:: WORK ORDER ::
Output only the stretch of the listing that starts at the line containing "Image resolution: width=1175" and ends at the line containing "Click blank (1) after Good morning", reproduced exactly with both ends.

:: GIVEN ENTRIES ::
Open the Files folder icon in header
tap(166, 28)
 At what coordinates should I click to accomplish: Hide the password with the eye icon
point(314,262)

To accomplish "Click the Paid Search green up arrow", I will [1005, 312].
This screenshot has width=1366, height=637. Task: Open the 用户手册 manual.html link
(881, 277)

---

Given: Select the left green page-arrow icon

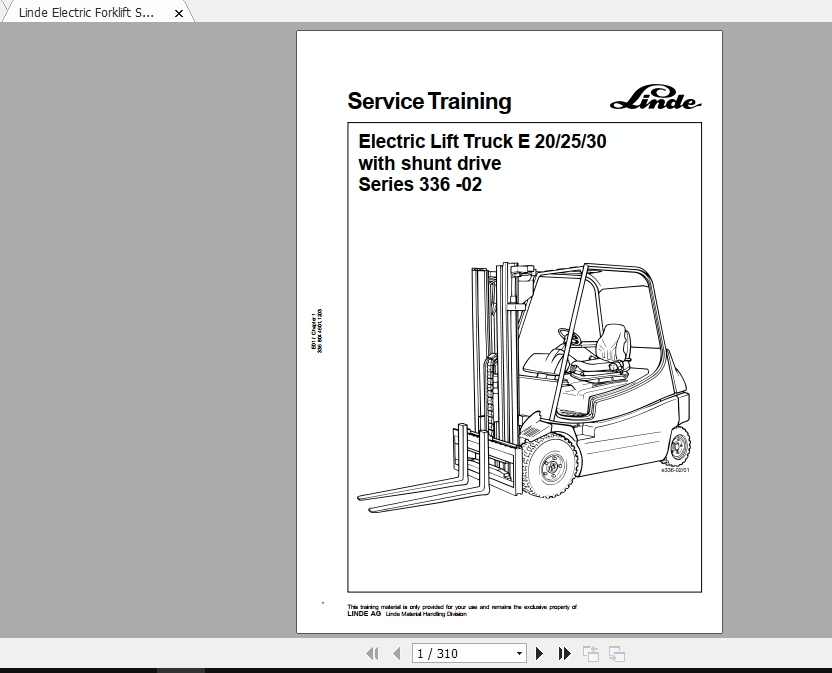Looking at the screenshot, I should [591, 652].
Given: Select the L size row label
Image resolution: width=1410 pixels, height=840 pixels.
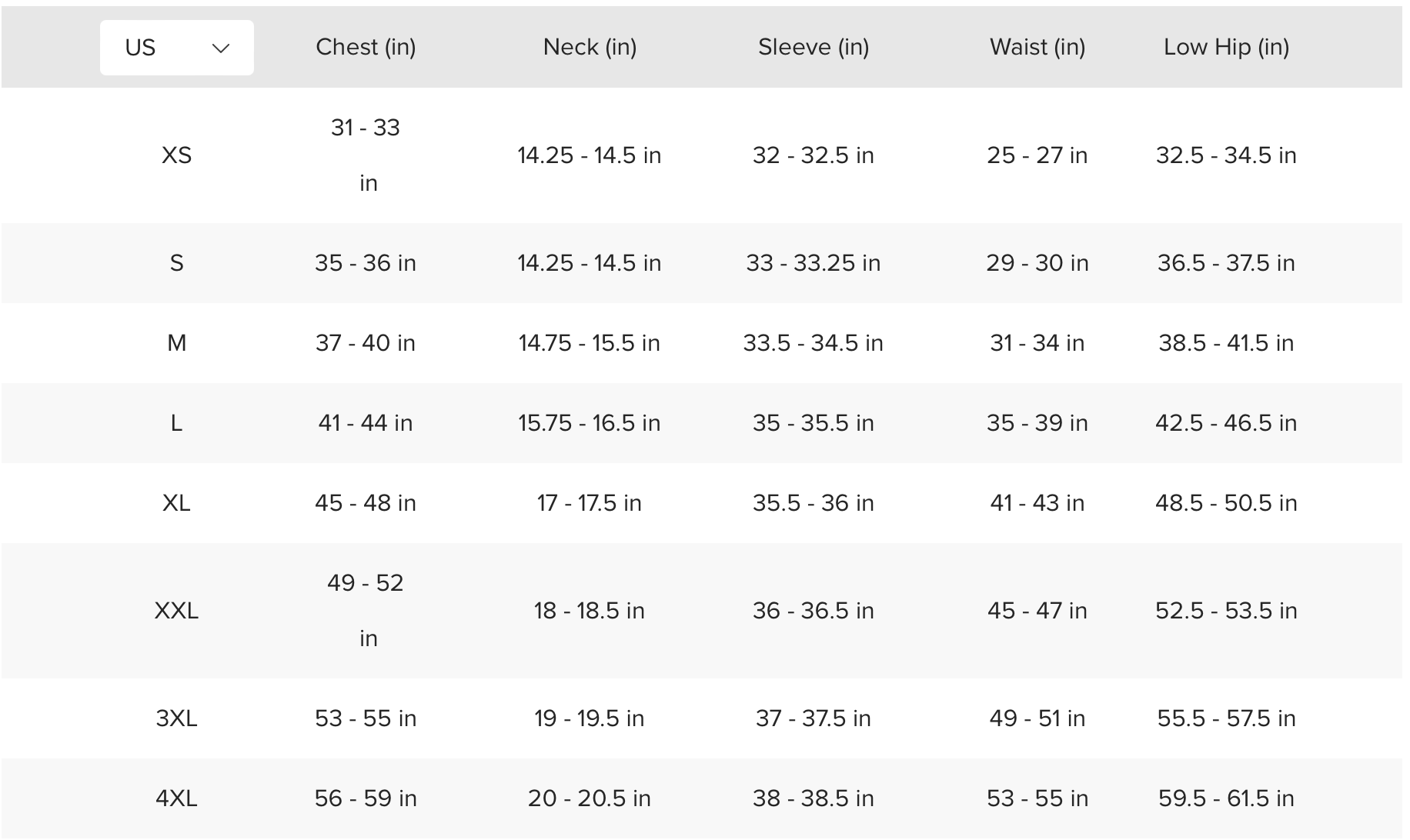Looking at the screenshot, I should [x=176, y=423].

* * *

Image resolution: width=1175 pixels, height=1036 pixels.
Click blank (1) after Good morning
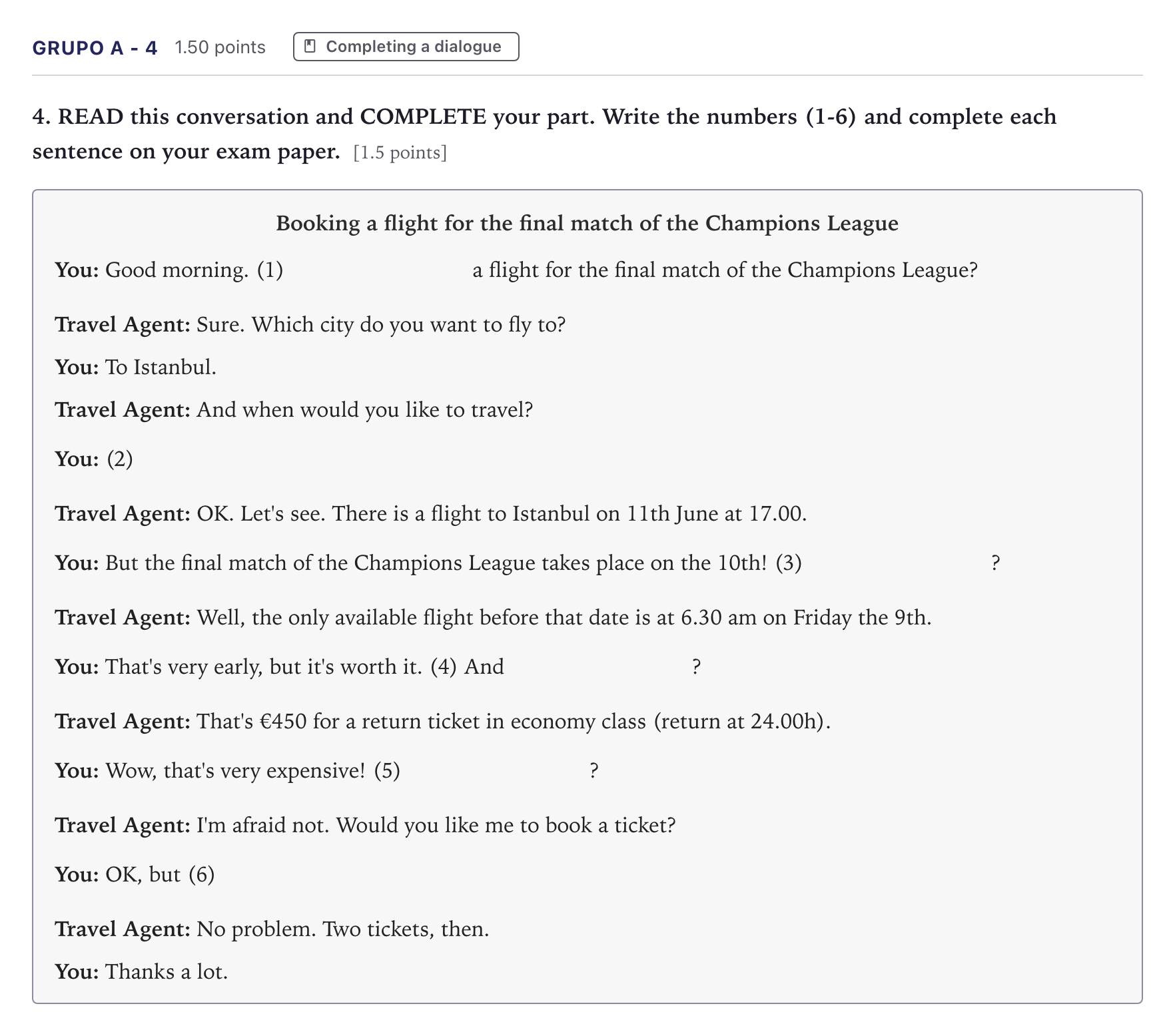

:: ANSWER TO THIS EXERCISE ::
Image resolution: width=1175 pixels, height=1036 pixels.
Click blank (1) after Good morning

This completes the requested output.